Since there were two mountain ranges on either side of the Hudson river all the way up to Canada, a simple way to plan the route was to….follow the Hudson! I wasn’t going to deal with mountain tops of 5000, with no mountain flying training and no IFR ticket, and no turbo-charged engine, and no oxygen, and (…) you get the point.
After carefully selecting my waypoints, I had to select THE most important one: the border-crossing waypoint that I needed to enter in my eAPIS form. Indeed, they do ask at what specific location are you going to fly into or out of the US. Looking at a sectional, the choice was obvious: Rouses Point, a seaplane base it nestled right by the Canadian border and seemed like a perfect spot to enter in the G1000 flight plan since it had an ID (K21): problem solved!
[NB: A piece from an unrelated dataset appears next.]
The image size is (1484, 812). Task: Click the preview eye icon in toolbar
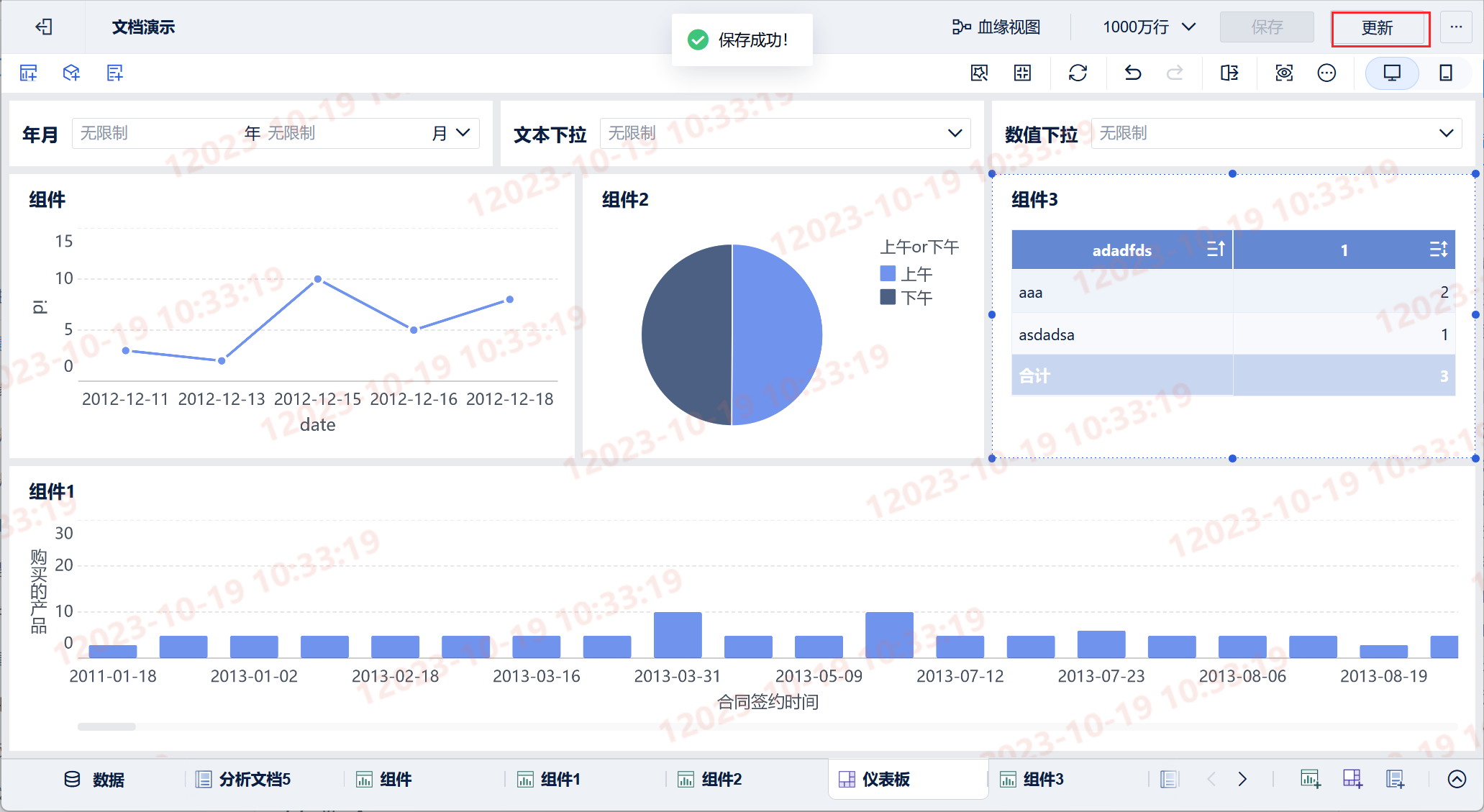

On the Canadian side, it was just a short hop from the border to CYHU (Montreal St-Hubert), the main GA airport serving Montreal and a Canadian customs AOE. The FBO there was "Petro" (+1 4506786030)
For the inbound flight, there was a requirement for me to transit through an AOE for customs processing. After much considerations (including KTEB, but several people dissuaded me from using it), I selected Albany's KALB., a class C, not so busy and with a friendly FBO (Million Air) .
3. The Flight
The night before the flight marginal weather began creeping in. To make matters more interesting a TFR for a Presidential visit was announced along the route starting at 10amEST as well.
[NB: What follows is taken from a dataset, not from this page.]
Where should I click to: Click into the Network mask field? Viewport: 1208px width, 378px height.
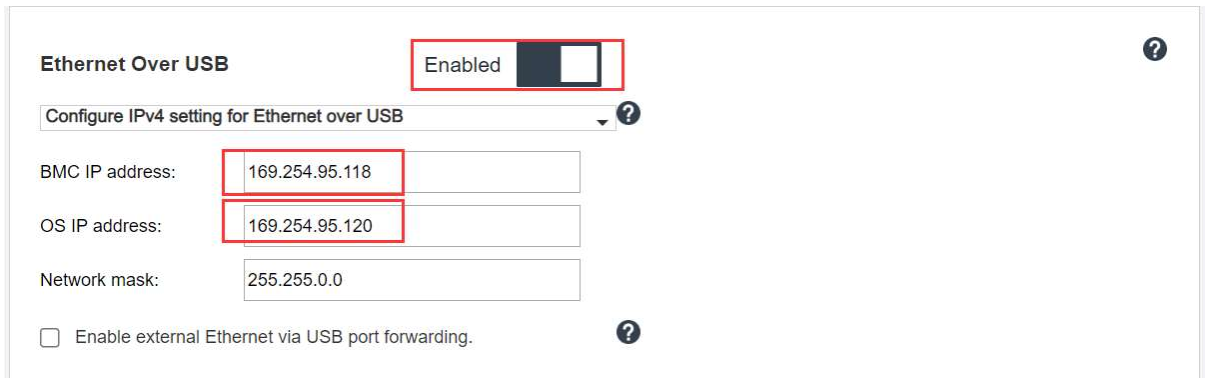[x=411, y=280]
It became evident that I could not reach Montreal without being able to fly IFR. I therefore elected to file VFR for Plattsburg, take off before the TFR went into effect and while at PBG, wait out the weather for an hour or two and if no improvement, rent a car for the one hour drive into Montreal.
I ended up renting a car at PBG, which was kind of a disappointment after months of planning, but it was still a fun process to go through. I hope to try again in a couple of months, hopefully the weather will cooperate.